それじゃ 明日にでも相談しよっかな。 ふぁ〜〜〜 」
彼は特大の欠伸をかますと、そのままキッチンへ行き、冷蔵庫から炭酸飲料を一本。
ぺったん ぺったん ぺったん ・・・
ジョーはさらにさらに超特大の欠伸をし スリッパを引き摺ってのんびり寝室に引き上げていった。
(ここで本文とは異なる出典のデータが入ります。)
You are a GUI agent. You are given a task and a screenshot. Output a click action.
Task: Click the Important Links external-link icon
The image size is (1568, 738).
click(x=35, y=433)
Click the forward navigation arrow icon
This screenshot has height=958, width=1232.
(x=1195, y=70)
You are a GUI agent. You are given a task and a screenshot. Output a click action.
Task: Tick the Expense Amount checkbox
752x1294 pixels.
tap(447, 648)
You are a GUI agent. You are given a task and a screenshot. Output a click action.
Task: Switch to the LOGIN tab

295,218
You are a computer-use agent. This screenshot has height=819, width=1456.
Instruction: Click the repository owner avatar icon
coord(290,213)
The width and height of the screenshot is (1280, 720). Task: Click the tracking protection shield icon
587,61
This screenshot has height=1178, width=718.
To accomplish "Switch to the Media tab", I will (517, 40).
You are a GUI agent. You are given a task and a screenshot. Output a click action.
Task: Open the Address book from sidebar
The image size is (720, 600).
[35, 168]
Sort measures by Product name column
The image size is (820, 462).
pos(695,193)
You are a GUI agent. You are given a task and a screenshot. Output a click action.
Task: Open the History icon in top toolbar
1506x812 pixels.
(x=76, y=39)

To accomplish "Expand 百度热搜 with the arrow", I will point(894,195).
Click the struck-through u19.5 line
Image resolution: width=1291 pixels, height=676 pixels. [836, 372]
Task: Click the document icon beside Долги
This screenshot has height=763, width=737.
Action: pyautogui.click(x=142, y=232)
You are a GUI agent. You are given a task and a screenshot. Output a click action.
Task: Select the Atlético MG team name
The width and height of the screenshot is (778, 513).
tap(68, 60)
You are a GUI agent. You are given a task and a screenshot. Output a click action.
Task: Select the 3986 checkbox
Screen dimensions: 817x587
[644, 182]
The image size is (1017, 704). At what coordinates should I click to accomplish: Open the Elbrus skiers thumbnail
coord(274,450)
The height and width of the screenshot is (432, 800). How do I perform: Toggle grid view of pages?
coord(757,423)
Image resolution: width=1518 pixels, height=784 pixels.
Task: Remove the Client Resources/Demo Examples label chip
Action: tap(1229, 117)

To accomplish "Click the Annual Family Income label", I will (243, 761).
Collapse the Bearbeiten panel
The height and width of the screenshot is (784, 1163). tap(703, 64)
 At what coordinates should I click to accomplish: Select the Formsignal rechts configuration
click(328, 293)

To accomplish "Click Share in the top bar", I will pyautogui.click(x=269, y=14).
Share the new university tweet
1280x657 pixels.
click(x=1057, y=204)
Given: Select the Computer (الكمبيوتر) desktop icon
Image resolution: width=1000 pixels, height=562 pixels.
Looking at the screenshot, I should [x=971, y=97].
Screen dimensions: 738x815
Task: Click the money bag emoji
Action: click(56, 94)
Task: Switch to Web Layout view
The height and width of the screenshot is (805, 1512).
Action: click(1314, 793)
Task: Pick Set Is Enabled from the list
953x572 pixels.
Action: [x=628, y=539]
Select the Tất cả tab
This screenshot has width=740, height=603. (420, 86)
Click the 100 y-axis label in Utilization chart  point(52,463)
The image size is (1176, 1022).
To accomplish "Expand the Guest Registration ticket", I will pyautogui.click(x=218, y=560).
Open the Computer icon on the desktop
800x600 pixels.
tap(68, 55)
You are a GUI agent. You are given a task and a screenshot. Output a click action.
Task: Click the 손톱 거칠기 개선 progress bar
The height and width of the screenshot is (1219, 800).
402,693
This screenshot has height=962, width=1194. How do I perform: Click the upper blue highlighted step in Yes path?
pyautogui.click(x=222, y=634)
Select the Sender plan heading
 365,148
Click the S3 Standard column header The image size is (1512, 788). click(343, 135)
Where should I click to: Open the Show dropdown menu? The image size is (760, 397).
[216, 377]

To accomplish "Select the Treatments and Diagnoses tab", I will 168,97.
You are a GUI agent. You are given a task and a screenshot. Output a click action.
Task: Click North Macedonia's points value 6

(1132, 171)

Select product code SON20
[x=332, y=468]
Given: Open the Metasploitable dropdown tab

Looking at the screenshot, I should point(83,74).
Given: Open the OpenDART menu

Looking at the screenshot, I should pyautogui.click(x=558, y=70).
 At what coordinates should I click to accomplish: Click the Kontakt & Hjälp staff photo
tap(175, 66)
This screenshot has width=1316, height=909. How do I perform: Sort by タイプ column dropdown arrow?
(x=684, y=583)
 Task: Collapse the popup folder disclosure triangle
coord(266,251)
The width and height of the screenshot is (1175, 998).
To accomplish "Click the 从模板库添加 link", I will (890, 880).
「 えへへ ・・・ どっぷり日本、だからきっと面白いよね♪ 喜んでくれるよな〜
だからさ〜 大急ぎでレポート、終らせたんだもん。 あとは 七夕デート♪かな☆
ふんふんふん♪ ぼくだって久し振りだもんなァ〜〜 」
― 翌日の大騒ぎ を彼はまだ しらない。
カタタン カタタン カタタン ・・・
単調な音にいつの間にか 眠気を誘われてしまった。
「 ・・・あ ・・・! 」
カックン・・・! と身体が前にのめって 目がさめた。
あれ・・・っと周囲を見回せば鄙びた客車の座席に一人ぽつん、と座っていた。
ローカル列車の車両にはほとんどヒトがいない。
「 ・・・ やだ・・・ わたしってば居眠りしてたの? ・・・ う〜〜ん ・・・
良い気持ち〜〜 あ 咽喉渇いたなあ ・・・ 」
列車の窓枠に置いた緑色の缶に手をのばす。
「 ・・・あら〜〜〜 もうぬるくなってるゥ〜〜
そうよねえ・・・ この列車、冷房がないのよねえ。 窓が開くから結構涼しいけど。 」
上下に開く列車の窓を少しだけ持ち上げてあるので、
爽やかな風が吹きこみ亜麻色の髪を肩越しに泳がせる。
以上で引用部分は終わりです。